As ideias eróticas são frequentes, chegando mesmo, em certos casos, a dominar o quadro. Não são comuns os delírios de perseguição; quando eles aparecem, conservam-se sempre em plano secundário e não preocupam o doente.
A parafrenia confabulatória é constituída pelo abaixamento adquirido do nível intelectual e por um delírio em que se notam essencialmente muitas ilusões da memória e alucinações (Roxo).
É forma rara. Kraepelin, em 35 anos, apenas viu 12 casos.

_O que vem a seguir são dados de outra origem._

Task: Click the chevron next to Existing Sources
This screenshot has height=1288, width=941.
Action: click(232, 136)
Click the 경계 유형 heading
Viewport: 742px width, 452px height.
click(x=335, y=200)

A parafrenia fantástica se caracteriza pela existência de um delírio florescente, cheio de alucinações extravagantes absurdas, desconexas e mutáveis. É a forma clínica em que o doente diz frequentemente que os cachorros conversaram com ele, que os passarinhos lhe dirigiram a palavra, ou que o demônio se lhe apresentou, a discutir com ele (Roxo).
O delírio de perseguição é comum. O doente é desconfiado de tudo e de todos. As perturbações cenestésicas são intensas. Sente cheiro de clorofórmio, de éter. As alucinações auditivas são frequentes: vozes ameaçadoras são percebidas.
Telefones misteriosos, irradiações de toda natureza o perseguem constantemente.
Essa forma de parafrenia muito se assemelha com a forma paranoide da demência precoce.
A forma expansiva da parafrenia é a que apresenta mais rico manancial de símbolos para o estudo interpretativo psicanalítico.
Esta psicose, segundo Kraepelin, aparece entre os 30 e os 50 anos. O que a caracteriza, como vimos atrás, é um delírio de grandeza exuberante, com animo alevantado e facilmente irritável. Geralmente, as ideias de grandeza, segundo Kraepelin, na metade dos casos, e, segundo Bumke, com maior frequência, têm uma tinta erótica; em outras ocasiões adquirem elas uma tonalidade religiosa acompanhada de ideias de perseguição.
“Frequentemente”, diz Bumke, “tais ideias religiosas se confundem com as eróticas e dão lugar à fabulação que produzem uma impressão de onirismo ou de fantasia extraordinária”.